Vimentin is the relevant cellular target of FiVe1. (A) Structure of the photoactivatable affinity probe FiVe1-PAP. (B) Anti-biotin Western blot analysis of recombinant VIM protein exposed to in vitro crosslinking conditions. (FiVe1-PAP, 50 nM; competition, ADP-2341.) (C) Anti-biotin Western blot analysis of the indicated GST-VIM fusion proteins exposed to in vitro crosslinking conditions (FiVe1-PAP, 20 nM). (D) Maximum intensity projections from confocal imaging of vimentin (VIM) and paxillin (PXN) immunostained HUVECs after treatment with 1 μM of the indicated compounds for 1 h. (Scale bar, 20 μm.) (E) Western blot analysis of VIM degradation in FOXC2-HMLER cells after 4 h of treatment with the indicated compounds (FL, full-length VIM; VDPs, VIM degradation products; WIF-A, withaferin A). (F) Western blot analysis of anti-FLAG immunoprecipitated protein content from HEK293T cells transfected with VIM-FLAG and HA-Ub constructs after treatment with the indicated compounds for 4 h.

Fig. 4.

Specific engagement of VIM by FiVe1 induces defects in chromosomal alignment during metaphase. (A) Western blotting analysis of phosphorylated VIM protein content from FOXC2-HMLER cells treated for 24 h with FiVe1 (500 nM).
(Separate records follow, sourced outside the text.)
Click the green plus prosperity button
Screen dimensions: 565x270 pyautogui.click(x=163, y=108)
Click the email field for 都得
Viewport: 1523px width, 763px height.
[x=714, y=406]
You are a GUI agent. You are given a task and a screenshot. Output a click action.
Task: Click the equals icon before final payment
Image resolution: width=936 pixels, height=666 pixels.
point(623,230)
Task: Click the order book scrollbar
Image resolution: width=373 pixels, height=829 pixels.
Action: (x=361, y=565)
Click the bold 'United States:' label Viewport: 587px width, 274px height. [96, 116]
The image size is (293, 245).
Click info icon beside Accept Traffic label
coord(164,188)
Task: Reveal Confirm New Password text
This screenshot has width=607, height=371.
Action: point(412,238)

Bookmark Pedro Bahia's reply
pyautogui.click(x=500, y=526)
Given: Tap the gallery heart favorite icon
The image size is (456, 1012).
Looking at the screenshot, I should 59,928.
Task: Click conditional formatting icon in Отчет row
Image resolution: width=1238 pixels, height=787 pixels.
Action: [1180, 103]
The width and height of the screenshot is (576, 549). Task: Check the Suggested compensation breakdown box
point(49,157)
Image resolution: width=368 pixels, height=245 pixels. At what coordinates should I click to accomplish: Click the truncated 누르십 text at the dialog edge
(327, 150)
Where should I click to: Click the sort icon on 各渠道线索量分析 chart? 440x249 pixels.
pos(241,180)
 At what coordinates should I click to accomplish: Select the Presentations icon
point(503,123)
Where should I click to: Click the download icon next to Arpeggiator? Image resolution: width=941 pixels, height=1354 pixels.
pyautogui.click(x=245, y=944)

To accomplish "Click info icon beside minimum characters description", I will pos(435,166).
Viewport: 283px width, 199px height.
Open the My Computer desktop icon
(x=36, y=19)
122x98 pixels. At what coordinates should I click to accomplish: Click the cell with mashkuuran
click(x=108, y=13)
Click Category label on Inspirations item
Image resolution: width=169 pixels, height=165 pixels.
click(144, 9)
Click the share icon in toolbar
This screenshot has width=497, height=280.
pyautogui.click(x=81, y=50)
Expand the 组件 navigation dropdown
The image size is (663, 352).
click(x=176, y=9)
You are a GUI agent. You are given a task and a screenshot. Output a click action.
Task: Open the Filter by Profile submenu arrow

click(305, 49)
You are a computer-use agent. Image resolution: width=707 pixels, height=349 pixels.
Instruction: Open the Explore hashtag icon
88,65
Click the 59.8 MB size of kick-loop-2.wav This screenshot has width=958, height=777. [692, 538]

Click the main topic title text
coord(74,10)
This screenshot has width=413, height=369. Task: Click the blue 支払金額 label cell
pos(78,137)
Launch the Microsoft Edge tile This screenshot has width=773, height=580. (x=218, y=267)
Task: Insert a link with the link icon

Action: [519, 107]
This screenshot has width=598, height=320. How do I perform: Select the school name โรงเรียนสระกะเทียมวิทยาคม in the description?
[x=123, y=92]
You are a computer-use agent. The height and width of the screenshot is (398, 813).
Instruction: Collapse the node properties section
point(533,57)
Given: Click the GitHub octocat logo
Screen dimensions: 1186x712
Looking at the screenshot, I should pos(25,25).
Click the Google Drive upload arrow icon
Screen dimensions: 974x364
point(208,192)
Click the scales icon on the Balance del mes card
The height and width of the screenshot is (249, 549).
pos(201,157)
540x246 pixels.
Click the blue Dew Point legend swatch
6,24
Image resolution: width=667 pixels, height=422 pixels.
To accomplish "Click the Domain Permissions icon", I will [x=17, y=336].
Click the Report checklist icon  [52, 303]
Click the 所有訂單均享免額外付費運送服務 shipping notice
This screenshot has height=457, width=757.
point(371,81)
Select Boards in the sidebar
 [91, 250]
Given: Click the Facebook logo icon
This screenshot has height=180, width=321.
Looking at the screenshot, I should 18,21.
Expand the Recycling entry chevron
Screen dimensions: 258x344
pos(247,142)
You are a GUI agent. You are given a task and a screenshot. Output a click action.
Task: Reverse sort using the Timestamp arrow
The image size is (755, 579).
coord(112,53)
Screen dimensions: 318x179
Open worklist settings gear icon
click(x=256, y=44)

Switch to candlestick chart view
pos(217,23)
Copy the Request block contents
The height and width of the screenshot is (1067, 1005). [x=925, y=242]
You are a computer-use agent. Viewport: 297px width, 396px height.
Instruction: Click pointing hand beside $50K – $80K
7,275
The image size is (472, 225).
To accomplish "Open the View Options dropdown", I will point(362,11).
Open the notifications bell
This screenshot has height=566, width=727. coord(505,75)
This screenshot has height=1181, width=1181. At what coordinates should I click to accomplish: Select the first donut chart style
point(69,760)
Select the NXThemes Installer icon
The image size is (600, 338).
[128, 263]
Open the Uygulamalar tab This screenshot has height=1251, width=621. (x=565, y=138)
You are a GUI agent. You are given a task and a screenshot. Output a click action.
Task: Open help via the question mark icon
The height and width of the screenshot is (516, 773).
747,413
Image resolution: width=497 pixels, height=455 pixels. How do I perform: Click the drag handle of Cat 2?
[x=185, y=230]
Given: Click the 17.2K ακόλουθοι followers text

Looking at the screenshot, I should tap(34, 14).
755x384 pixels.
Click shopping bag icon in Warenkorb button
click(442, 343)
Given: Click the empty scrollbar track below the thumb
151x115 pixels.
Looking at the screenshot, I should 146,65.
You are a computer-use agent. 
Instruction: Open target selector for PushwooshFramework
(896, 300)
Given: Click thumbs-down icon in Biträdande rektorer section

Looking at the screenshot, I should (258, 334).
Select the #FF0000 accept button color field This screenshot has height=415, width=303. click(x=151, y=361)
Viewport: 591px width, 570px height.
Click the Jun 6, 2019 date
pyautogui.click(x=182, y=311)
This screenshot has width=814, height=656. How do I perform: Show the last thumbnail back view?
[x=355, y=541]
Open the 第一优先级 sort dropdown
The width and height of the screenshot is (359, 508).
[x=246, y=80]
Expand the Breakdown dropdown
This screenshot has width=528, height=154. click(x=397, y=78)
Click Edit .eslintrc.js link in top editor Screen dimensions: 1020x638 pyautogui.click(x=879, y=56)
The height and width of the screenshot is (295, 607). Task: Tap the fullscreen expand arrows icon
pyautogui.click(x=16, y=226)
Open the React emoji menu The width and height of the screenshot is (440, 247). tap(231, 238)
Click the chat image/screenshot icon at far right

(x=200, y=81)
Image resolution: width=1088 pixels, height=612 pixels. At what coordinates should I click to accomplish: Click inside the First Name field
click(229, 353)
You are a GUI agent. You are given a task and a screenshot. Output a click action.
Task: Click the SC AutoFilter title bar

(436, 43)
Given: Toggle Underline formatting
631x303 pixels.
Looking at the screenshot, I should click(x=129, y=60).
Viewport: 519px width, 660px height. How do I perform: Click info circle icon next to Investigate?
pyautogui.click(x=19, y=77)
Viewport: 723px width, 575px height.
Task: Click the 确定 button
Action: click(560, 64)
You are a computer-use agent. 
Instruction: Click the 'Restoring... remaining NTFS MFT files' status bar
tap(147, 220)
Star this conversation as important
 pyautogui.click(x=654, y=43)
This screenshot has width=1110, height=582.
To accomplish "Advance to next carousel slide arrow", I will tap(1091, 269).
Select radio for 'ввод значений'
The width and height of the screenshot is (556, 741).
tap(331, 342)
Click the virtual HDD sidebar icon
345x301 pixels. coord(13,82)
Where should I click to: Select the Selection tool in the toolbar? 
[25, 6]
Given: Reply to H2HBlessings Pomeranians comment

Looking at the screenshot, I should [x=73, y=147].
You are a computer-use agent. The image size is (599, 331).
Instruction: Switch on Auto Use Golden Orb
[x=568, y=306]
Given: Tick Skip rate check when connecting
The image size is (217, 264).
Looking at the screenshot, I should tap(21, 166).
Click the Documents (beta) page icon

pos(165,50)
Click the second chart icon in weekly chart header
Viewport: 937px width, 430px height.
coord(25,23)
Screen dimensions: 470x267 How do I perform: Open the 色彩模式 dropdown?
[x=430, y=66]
Quantification (B) and representative images (C) of immunofluorescent staining for P-S56-VIM from FOXC2-HMLER cells treated with the indicated doses of FiVe1 (n = 3, mean and SD). (D) Quantification of multinucleated, FLAG positive FOXC2-HMLER or HEK293T cells 72 h after transfection with the indicated VIM expression constructs (n = 3, mean and SD). (E) Representative images of FOXC2-HMLER cell immunostained for FLAG protein content 72 h after transfection with the indicated VIM expression constructs. (Scale bar, 10 μm.) (F) Relative viability measurements of FOXC2-HMLER cells 7 d after transduction with lentiviruses encoding the indicated overexpressed transgene products (n = 8, mean and SD). (G) Representative confocal images of thymidine-synced FOXC2-HMLER cells at metaphase immunostained for VIM and β-tubulin (TUB) (FiVe1, 250 nM). (Scale bar, 10 μm.) (**P < 0.005, ***P < 0.0005; NS, not significant; t test).

Fig. 5.

FiVe1 inhibits the growth of soft tissue sarcoma (STS) cell lines. (A) Relative proliferation measurements of the indicated VIM negative and STS cell lines treated with a concentration response of FiVe1 (n = 3, mean and SEM). (B) Western blotting analysis for VIM protein levels across the STS panel (FOXC2 = FOXC2-HMLER). (C) Multinucleation analysis of the indicated STS lines treated for 24 h with 1 μM FiVe1 (n = 3, mean and SD; *P < 0.05, t test).